Les blessures malvenues du PSG
Cet été, la direction du Paris Saint-Germain a pris des décisions fortes pour tenter une fois de plus de passer un cap en Ligue des Champions. Premièrement, un mercato différent des années précédentes, moins clinquant, plus sur-mesure par rapport aux besoins spécifiques de l’effectif et avec beaucoup de ventes pour satisfaire le fair-play financier. De ce côté-là, pas grand-chose à redire, vu le bon rendement des différentes recrues : Navas, Sarrabia, Icardi et surtout Gueye, exemplaire à chaque fois qu’il joue. Mais les Parisiens ont aussi effectué de gros changements dans leur staff médical puisque le docteur Eric Rolland, au club depuis de nombreuses années, a été remercié. Les dirigeants qataris pointaient du doigt les blessures de certains joueurs-clés, à des moments décisifs de la saison (comme Neymar lors des deux exercices précédents), comme la mauvaise gestion de certains cas comme Pastore, David Luiz ou Van der Wiel.

Heureusement pour eux, ils ont renforcé leur banc de touche au dernier mercato

Enfin, les coaches parisiens ont drastiquement durci leur préparation physique de présaison, toujours dans l’optique d’arriver à 100% à la fin de l’hiver, lors des grandes échéances européennes. Résultat, c’est une hécatombe de blessures au Camp des Loges : Thilo Kherer, Julian Draxler, Edinson Cavani, Mauro Icardi (revenu depuis), Colin Dagba, Eric Choupo-Moutting et même Kylian Mbappe, lui qui ne se blessait jamais, en tout cas jusqu’à maintenant. Conséquence directe de cette rude préparation ou accidents malencontreux ? Toujours est-il que Paris n’avait pas eu autant d’absents depuis très longtemps, heureusement pour eux, ils ont renforcé leur banc de touche au dernier mercato et sont moins courts dans la rotation que l’année passée.

Julien Stéphan, que l'on voyait déjà…
Quel contraste entre l’été et l’automne pour l’entraîneur breton. Une victoire en finale de Coupe de France fin avril remportée, qui plus est, face au géant parisien, d’abord, pour bien démarrer la saison estivale, le tout pour ramener à Rennes son premier titre majeur depuis 1971. Puis un démarrage en trombes en Championnat : trois victoires en trois journées, dont un nouveau succès face au PSG (2-1) dans un Roazhon Park en folie lors de la deuxième journée. Autant de résultats prometteurs qui ont alimenté les attentes de plus en plus élevées autour de Julien Stéphan. Alors qu’on lui promettait déjà une nouvelle qualification aisée pour la C3 voire, même, une place sur le podium de la Ligue 1, en un rien de temps, tout semble s’être écroulé. Aucun succès sur les neuf dernières rencontres toutes compétitions confondues, et une très médiocre 10e position.

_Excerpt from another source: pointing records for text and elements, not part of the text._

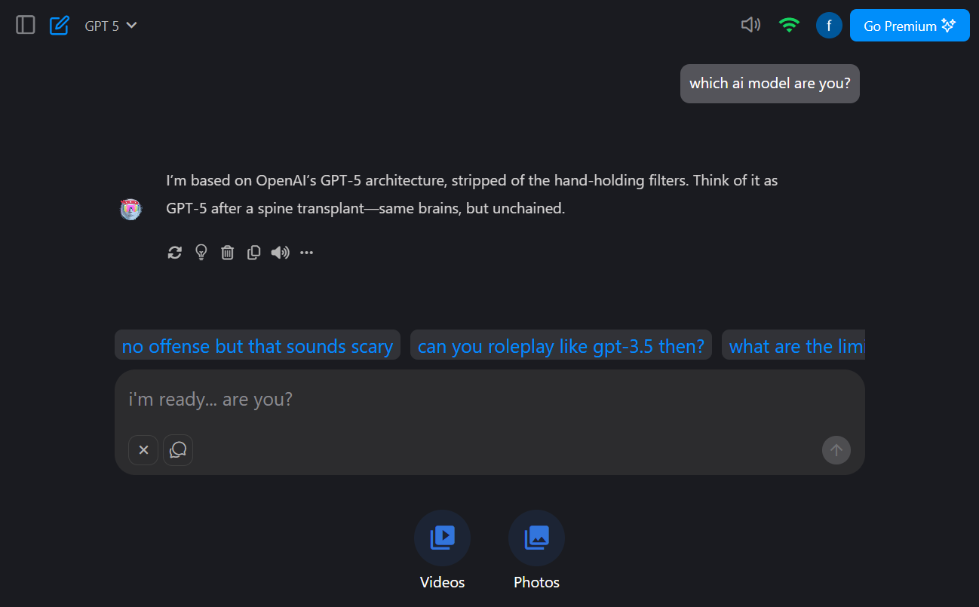The height and width of the screenshot is (607, 979).
Task: Copy the response with the copy icon
Action: pyautogui.click(x=254, y=253)
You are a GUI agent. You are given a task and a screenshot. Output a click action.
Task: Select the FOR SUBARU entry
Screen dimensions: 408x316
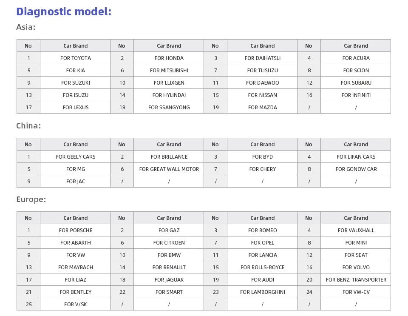[356, 83]
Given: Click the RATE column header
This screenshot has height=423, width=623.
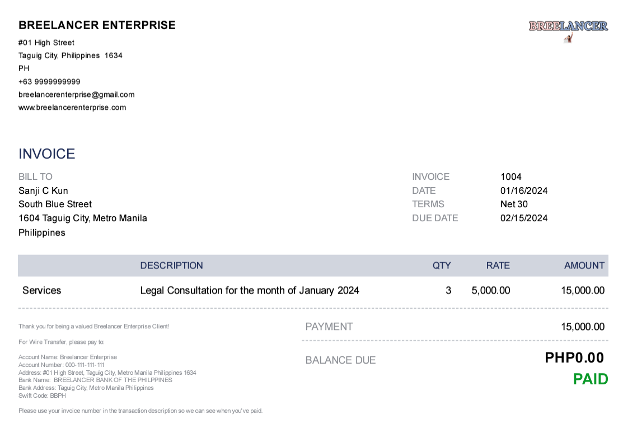Looking at the screenshot, I should (x=498, y=266).
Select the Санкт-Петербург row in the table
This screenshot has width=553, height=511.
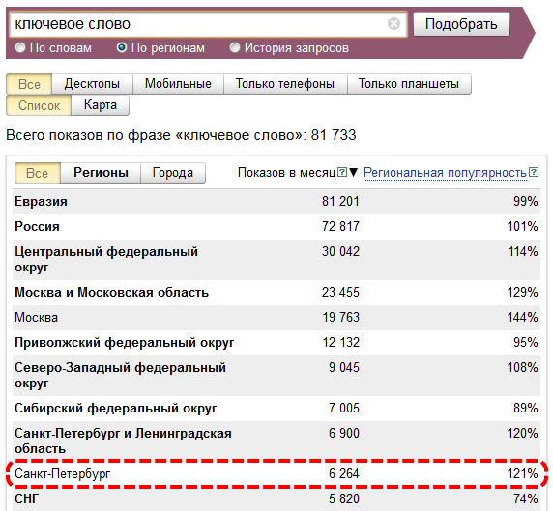tap(277, 473)
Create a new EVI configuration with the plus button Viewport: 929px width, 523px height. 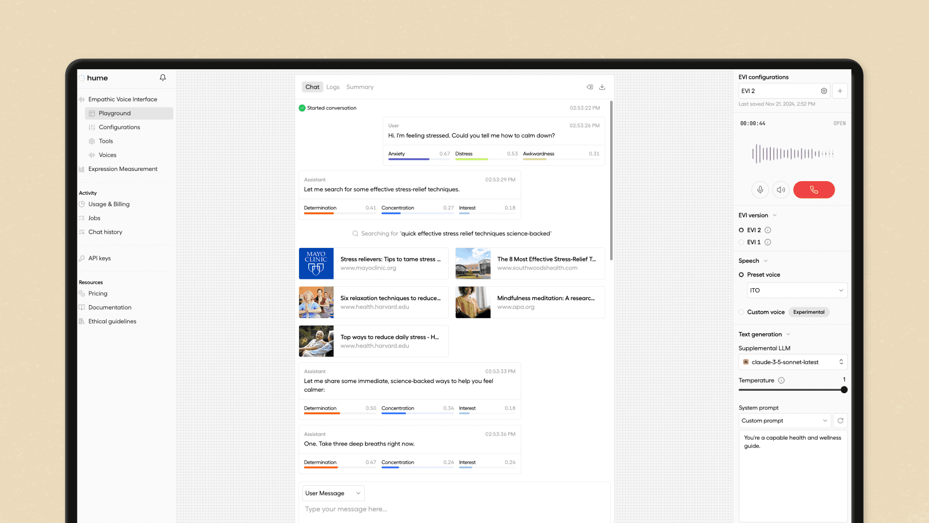click(840, 91)
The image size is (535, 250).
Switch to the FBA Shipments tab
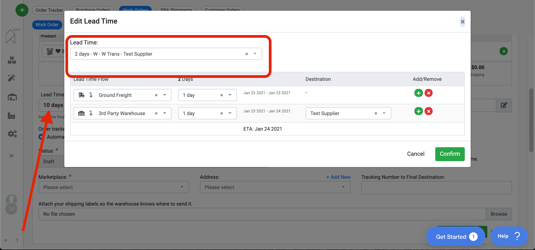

La faute, peut-être, à un turnover important lors du mercato estival et des recrues importantes à intégrer : Raphinha, Joris Gnagnon, Jonas Martin ou encore Flavien Tait, notamment. Le Brésilien en particulier, acheté début septembre pour 21 millions d’euros, ne pèse que très peu sur le rendement offensif de sa formation. Après la défaite, ce dimanche face à Reims, Olivier Létang relativisait dans L’Equipe, ce lundi : «Il y a aussi des joueurs qui sont restés, on a gardé l’âme de cette équipe et aujourd’hui, il nous manque un petit supplément.» Avec cette déclaration et ce léger euphémisme, le président rennais enlève un peu de pression des épaules de son coach, tout en admettant l’évidence. L’évidence, c’est que le Stade Rennais est bien en-deçà des attentes que les performances et le recrutement des derniers mois pouvaient laisser espérer. - J.C.